Allergies are a prime example of a common condition getting worse because of a warmer world. “When you turn up the temperatures on plants, especially in a controlled setting like a greenhouse, or you increase carbon dioxide concentrations, plants put out quite a bit more pollen,” explains William Anderegg, director of the Wilkes Center for Climate Science and Policy at the University of Utah.

Anderegg conducted an oft-cited study of pollen trends that found seasons now start 20 days earlier than they did in 1990, and last about 8 days longer. Meanwhile, there’s about 20% more pollen filling the air. Much of that shift is due to climate change.

“Pollen is a really clear example of how climate change is with us here and now, in our backyards and already affecting our health,” he says.
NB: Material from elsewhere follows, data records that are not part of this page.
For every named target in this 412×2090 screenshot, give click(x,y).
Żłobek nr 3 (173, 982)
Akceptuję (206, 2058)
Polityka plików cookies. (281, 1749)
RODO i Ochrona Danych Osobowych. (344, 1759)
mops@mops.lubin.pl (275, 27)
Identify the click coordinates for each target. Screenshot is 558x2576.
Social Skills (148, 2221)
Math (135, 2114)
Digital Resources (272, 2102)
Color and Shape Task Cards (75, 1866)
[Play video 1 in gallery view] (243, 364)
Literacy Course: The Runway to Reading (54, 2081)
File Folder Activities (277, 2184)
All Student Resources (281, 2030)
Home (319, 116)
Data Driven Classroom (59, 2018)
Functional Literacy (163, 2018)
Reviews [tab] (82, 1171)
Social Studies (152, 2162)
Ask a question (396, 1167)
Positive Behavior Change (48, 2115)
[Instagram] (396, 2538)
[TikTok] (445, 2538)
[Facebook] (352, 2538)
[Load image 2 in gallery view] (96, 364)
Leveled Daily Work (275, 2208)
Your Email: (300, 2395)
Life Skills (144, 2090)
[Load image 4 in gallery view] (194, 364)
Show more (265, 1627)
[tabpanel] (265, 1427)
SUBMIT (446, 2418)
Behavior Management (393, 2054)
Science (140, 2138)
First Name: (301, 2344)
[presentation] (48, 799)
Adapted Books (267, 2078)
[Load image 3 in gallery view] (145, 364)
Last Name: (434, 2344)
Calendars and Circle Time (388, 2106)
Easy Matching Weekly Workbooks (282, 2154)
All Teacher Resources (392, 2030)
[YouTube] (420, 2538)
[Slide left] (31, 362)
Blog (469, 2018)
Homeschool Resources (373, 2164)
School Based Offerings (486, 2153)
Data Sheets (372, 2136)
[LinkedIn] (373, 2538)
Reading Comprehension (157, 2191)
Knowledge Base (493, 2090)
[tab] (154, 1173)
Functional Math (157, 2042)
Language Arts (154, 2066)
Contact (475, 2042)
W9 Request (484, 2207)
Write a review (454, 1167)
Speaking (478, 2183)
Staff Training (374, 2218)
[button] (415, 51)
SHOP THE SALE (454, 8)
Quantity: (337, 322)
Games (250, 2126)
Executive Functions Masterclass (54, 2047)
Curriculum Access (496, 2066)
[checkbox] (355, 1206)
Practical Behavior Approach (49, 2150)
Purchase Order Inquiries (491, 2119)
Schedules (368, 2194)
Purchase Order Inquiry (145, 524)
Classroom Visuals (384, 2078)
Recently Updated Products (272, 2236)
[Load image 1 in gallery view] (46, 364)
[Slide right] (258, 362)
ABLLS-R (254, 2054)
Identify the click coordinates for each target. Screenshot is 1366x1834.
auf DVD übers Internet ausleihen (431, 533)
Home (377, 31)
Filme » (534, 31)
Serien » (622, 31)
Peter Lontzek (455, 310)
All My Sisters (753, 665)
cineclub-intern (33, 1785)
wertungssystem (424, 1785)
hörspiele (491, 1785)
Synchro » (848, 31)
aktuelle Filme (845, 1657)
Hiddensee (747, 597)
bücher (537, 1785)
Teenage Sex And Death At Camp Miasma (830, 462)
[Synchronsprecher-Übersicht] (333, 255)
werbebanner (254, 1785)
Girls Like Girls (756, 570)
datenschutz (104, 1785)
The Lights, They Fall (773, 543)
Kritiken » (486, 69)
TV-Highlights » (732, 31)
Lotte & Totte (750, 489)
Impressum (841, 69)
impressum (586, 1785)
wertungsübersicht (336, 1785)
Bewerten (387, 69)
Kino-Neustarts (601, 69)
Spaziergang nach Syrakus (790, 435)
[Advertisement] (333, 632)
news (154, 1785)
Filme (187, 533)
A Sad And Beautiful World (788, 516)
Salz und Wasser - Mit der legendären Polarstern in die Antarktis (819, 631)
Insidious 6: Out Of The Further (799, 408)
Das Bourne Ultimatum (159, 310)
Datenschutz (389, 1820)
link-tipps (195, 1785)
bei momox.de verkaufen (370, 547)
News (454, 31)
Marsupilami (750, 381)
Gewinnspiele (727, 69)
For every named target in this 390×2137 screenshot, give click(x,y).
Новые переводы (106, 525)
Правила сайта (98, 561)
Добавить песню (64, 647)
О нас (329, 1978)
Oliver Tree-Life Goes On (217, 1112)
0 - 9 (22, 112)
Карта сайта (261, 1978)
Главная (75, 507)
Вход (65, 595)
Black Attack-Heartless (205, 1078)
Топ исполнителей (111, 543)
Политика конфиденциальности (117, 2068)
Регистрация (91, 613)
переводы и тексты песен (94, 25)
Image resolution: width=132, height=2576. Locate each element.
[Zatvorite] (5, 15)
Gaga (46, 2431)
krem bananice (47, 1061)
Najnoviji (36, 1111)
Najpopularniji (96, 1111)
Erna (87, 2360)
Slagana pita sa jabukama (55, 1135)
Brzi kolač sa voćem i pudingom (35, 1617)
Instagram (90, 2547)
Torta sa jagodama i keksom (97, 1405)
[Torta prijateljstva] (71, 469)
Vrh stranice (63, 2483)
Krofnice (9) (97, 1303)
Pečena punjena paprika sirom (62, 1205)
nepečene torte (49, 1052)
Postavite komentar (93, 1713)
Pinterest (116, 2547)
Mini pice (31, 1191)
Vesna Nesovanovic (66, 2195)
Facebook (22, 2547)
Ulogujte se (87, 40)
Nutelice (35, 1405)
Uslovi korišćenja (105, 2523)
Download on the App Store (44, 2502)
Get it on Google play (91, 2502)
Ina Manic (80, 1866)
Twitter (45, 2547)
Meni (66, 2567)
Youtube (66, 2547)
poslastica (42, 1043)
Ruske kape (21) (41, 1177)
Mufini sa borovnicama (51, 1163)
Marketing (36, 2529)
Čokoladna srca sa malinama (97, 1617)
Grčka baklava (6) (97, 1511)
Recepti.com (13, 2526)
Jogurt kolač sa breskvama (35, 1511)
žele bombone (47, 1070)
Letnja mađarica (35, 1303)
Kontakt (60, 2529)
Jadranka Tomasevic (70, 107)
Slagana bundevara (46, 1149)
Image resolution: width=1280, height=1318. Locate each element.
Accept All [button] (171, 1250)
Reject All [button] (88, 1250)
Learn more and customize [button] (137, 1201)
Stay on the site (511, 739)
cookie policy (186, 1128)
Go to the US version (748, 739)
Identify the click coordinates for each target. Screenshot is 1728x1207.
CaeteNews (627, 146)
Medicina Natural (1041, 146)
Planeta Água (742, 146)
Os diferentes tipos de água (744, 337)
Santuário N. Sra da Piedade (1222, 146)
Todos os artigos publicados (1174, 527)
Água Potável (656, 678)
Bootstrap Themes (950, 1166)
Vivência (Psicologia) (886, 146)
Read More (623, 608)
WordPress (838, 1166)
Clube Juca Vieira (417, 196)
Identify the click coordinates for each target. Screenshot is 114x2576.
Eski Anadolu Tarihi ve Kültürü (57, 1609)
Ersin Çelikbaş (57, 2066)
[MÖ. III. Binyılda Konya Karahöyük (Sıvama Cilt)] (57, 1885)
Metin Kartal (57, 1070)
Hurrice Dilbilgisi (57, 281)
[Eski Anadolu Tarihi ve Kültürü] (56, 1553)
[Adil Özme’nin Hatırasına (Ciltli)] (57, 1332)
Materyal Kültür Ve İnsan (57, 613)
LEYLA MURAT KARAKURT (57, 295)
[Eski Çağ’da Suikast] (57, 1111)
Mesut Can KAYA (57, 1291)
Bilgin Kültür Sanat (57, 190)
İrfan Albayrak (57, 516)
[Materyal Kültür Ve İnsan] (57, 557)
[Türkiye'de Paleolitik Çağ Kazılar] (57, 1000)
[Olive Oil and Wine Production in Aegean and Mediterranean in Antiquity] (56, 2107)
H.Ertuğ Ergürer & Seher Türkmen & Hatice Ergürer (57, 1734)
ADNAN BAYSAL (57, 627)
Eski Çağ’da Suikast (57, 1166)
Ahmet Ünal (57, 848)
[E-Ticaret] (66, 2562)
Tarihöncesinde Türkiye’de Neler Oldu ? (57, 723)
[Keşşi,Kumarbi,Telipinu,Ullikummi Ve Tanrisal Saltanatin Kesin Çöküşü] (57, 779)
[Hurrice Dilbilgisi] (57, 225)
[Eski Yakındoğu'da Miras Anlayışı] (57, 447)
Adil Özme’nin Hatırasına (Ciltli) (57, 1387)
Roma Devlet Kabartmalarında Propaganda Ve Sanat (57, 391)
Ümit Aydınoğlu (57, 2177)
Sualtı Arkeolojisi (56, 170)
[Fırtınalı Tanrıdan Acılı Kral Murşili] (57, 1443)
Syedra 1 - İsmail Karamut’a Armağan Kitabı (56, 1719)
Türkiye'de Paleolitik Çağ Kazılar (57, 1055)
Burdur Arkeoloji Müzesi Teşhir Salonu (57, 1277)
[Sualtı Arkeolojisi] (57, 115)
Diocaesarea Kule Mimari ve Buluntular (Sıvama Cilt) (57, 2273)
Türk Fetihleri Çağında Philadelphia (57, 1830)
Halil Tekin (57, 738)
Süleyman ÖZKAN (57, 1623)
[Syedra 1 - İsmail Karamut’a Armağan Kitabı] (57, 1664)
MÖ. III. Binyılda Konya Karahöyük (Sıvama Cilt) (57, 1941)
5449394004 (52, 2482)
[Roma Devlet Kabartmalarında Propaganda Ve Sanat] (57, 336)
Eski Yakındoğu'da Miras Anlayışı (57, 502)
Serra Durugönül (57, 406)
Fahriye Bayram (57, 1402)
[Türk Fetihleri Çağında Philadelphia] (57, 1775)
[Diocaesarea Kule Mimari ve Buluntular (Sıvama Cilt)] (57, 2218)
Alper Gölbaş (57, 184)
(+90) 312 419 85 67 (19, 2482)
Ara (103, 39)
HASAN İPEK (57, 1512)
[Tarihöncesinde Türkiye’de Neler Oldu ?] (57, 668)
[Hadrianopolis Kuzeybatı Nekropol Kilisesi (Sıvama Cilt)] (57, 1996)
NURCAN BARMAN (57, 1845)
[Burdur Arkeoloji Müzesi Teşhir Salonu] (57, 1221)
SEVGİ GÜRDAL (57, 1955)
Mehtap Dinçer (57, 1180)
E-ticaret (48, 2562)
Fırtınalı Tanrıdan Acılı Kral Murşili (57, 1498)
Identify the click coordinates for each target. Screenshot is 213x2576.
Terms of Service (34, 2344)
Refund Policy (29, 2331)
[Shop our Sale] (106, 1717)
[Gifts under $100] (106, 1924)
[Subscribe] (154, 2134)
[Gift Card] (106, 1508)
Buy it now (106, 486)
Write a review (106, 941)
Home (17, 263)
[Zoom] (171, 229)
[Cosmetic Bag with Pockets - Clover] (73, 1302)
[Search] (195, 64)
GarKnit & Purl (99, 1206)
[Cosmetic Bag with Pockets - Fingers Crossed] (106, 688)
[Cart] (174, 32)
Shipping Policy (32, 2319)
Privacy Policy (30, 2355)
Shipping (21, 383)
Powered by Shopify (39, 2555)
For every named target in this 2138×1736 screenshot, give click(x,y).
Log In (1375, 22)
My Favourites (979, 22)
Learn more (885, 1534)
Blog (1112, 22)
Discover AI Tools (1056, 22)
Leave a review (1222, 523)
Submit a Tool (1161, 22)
That could have real ramifications for the quarter of adults and nearly 20% of children in the U.S. with seasonal allergies. They will be wheezier and sneezier for more of the year. And they might be caught unprepared when allergens appear earlier than expected (to be most effective, allergy medicine should be taken before exposure).

 

When the lungs are aggravated by pollen, it can make people more vulnerable to certain illnesses, like the common cold and sinus infections. And it’s downright dangerous for people with asthma: An analysis of asthma patients Maryland found that very early-onset spring led to a 17% increase in hospitalizations.

As the climate worsens, so too could pollen’s health effects. A 2019 study found that tree and grass pollen combined were responsible for some 35,000 to 60,000 emergency room visits each year, many of those cases in children. The researchers predicted climate change could push those numbers up by 14% by 2090, with grass pollen becoming a bigger problem, particularly in the Northeast, Midwest and Southern Great Plains regions.

Many more people could eventually be living in allergy misery. Each of us has an individual pollen threshold, above which the immune system is triggered and allergy symptoms appear, explains Kenneth Mendez, CEO and President of the Asthma and Allergy Foundation of America. A more intense pollen season will make someone with a lower threshold feel worse, and could tip people with higher thresholds into the ranks of allergy sufferers.

People with seasonal allergies should stay on top of their symptoms by starting their meds at the first signs of spring — even if those occur in February. Antihistamines need to be taken regularly for about two weeks before pollen season starts to be effective, Mendez says. If over-the-counter medicines seem to have lost their punch, see a specialist, who might recommend allergy shots.